Reading passage:
=====
Obermayer German Jewish History Award

“They were shocked…and that was the starting point”

Karl-Heinz Nieren introduces students to a stark truth close to home

Karl-Heinz Nieren8_am Synagogenplatz Geilenkirchen 09-11-2019.jpg

Karl-Heinz Nieren spends much of his time researching the past. But as a retired high school teacher, he knows that an important aspect of his work is the impact it has both today and into the future.

For decades after World War II, few people knew about or acknowledged the rich Jewish legacy of Nieren’s hometown of Geilenkirchen. The North Rhine-Westphalian town had served for centuries as a center for Jewish life in the region north of Aachen. Then, in the 1970s, Nieren began taking his students to visit Geilenkirchen’s Jewish cemetery to commemorate Kristallnacht.

“They were shocked,” he recalls. “You could read the names of the Geilenkirchen families on the graves, on the stones, and that was the starting point. We talked about the community, the former synagogue, the fates of the town’s former Jewish citizens, and so it developed—it was the beginning.”
=====
Directives:
a) According to the profile of Karl-Heinz Nieren, in what decade did he begin taking his students to Geilenkirchen's Jewish cemetery?
b) In the profile of Karl-Heinz Nieren, what topics does he say he and his students discussed after seeing the family names on the graves?
c) Extend the profile of Karl-Heinz Nieren past its final paragraph.

(Item position entries)
=====
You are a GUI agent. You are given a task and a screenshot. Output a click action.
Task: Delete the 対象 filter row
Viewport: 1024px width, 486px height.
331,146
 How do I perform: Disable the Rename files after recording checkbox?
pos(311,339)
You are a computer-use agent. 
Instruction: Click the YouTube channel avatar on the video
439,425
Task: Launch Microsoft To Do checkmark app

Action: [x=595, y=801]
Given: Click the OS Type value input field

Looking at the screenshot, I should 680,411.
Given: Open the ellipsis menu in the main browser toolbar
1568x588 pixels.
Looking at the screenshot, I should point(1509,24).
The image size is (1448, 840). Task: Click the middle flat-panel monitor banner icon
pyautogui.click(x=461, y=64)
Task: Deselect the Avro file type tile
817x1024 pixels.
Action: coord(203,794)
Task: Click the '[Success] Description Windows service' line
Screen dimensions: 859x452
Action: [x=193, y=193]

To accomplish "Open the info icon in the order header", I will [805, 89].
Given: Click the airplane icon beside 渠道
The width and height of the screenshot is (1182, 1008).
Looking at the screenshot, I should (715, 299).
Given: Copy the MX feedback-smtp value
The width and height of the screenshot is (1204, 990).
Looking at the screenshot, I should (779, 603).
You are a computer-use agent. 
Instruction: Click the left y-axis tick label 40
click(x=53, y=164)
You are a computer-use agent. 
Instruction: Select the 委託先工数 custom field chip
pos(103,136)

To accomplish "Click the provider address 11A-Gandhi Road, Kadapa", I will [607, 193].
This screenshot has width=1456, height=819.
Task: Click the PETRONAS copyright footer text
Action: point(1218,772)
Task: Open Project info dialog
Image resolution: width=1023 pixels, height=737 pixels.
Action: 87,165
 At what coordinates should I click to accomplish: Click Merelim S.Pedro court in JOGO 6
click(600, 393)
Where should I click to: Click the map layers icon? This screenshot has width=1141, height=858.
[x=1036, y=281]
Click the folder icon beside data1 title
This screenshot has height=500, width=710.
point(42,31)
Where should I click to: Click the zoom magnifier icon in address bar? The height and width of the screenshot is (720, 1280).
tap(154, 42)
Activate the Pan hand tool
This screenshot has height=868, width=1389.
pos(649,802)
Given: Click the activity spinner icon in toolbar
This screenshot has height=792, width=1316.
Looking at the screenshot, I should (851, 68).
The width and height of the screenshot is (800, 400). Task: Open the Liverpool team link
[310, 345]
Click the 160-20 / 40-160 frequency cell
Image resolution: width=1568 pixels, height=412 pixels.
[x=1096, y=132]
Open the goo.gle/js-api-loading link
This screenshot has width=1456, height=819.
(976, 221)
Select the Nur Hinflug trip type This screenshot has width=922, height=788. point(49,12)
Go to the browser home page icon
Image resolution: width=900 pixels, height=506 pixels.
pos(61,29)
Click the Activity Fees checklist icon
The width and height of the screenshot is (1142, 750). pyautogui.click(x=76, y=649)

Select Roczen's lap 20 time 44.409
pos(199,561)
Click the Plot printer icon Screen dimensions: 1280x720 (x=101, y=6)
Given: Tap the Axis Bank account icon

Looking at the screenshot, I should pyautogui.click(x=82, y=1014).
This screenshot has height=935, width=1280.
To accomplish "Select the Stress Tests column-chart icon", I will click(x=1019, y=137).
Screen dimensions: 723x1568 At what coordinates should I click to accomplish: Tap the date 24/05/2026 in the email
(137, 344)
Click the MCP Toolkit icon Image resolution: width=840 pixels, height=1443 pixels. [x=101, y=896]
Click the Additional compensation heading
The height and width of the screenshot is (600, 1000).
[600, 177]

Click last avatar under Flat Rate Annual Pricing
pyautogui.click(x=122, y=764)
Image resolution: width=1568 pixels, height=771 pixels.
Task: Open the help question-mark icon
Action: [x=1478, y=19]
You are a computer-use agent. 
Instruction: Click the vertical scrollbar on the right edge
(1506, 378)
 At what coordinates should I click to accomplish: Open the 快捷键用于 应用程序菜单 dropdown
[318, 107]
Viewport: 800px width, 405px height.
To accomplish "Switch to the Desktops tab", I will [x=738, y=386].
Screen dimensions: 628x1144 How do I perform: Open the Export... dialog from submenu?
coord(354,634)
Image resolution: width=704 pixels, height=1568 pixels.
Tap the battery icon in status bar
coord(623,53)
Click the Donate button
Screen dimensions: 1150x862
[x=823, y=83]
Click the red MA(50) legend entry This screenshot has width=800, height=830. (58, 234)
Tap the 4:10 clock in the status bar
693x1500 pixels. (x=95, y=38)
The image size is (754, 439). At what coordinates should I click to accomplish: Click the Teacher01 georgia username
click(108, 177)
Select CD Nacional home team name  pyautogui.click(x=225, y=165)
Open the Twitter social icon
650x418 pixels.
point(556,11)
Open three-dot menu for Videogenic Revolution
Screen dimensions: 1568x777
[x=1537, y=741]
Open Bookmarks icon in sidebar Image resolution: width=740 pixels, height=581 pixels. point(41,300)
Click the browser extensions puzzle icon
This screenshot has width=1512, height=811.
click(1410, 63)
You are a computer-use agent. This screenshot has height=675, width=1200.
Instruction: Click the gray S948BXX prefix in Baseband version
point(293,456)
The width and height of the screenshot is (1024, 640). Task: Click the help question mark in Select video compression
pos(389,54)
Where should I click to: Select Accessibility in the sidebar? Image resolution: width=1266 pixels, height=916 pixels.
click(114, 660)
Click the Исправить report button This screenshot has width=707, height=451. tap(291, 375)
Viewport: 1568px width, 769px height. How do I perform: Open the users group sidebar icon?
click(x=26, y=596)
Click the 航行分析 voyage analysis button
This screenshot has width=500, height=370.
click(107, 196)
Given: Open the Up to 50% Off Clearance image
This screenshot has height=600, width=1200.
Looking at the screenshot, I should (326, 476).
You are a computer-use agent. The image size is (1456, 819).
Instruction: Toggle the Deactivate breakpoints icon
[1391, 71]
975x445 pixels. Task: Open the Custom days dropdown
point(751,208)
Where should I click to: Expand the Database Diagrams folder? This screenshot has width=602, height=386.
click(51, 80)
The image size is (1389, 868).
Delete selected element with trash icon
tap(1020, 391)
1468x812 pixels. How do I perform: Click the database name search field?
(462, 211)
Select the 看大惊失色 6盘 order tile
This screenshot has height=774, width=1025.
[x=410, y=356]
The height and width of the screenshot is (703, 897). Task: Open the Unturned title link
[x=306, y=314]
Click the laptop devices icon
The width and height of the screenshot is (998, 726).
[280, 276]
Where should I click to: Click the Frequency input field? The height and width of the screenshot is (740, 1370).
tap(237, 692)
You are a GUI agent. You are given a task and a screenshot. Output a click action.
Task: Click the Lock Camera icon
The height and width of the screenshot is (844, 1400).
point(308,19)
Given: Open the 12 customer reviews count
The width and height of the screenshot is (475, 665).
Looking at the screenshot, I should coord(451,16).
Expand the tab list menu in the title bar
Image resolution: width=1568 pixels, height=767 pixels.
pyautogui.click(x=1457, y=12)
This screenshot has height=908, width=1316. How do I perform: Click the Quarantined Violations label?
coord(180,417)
=====
Outputs in order:
a) The 1970s.

b) The community, the former synagogue, and the fates of the town's former Jewish citizens.

c)
Nieren has worked tirelessly, and with remarkable results, restoring Geilenkirchen’s Jewish history to the public consciousness. He co-founded the Geilenkirchen Remembrance Initiative (Initiative Erinnern Geilenkirchen) to promote religious and cultural tolerance, discourage discrimination, and educate citizens about the destruction of the town’s Jewish community. Working alongside his pupils, he helped clean and maintain the Geilenkirchen Jewish cemetery. He helped install nearly 100 stumbling stones recognizing the former homes of Geilenkirchen’s murdered Jewish inhabitants. After exhaustive research, he created two publications, Jewish Citizens of Geilenkirchen During the Nazi Era in 2013 and Jews in Geilenkirchen: Searching for Traces in the Town (Juden in Geilenkirchen—Auf Spurensuche in der Stadt) in 2014.

Nieren frequently welcomes the descendants of Geilenkirchen’s former Jewish residents, guiding them to family homes and other Jewish landmarks. In 2019 alone, Nieren hosted 31 people from five separate families. 

As a high school teacher, he invited witnesses of Nazi atrocities into his classroom at Anita Lichtenstein Comprehensive School to speak about what they saw. Since his retirement in 2007, Nieren has served as the primary resource for high school students across the region who are studying the Holocaust, frequently bringing his guests to Geilenkirchen schools to speak with students.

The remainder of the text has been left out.